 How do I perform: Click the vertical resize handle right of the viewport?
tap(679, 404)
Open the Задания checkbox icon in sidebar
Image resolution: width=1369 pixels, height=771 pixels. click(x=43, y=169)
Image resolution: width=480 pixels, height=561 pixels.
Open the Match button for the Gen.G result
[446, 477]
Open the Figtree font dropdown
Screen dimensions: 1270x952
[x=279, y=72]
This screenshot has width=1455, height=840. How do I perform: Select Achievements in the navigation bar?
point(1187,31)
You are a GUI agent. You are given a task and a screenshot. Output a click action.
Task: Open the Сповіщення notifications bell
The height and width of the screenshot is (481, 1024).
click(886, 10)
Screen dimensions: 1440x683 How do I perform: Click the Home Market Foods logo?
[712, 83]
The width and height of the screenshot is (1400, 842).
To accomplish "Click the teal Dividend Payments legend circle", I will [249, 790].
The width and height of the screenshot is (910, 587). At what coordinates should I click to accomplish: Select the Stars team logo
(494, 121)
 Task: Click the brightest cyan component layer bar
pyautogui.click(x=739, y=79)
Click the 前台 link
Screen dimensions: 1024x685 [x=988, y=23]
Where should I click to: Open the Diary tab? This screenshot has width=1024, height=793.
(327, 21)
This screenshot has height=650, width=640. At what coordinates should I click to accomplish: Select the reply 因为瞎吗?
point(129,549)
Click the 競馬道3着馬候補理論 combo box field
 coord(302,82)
○ ○ ○ ○ ○ ○ ○
**EXERCISE PROMPT:** Set down, unchanged, only those lines above that fall between the line with "Screen dimensions: 1270x952" and the line with "You are a GUI", the two end lines included.

**REPLY TO THE TASK:**
Screen dimensions: 1270x952
[x=279, y=72]
This screenshot has width=1455, height=840. How do I perform: Select Achievements in the navigation bar?
point(1187,31)
You are a GUI agent. You are given a task and a screenshot. Output a click action.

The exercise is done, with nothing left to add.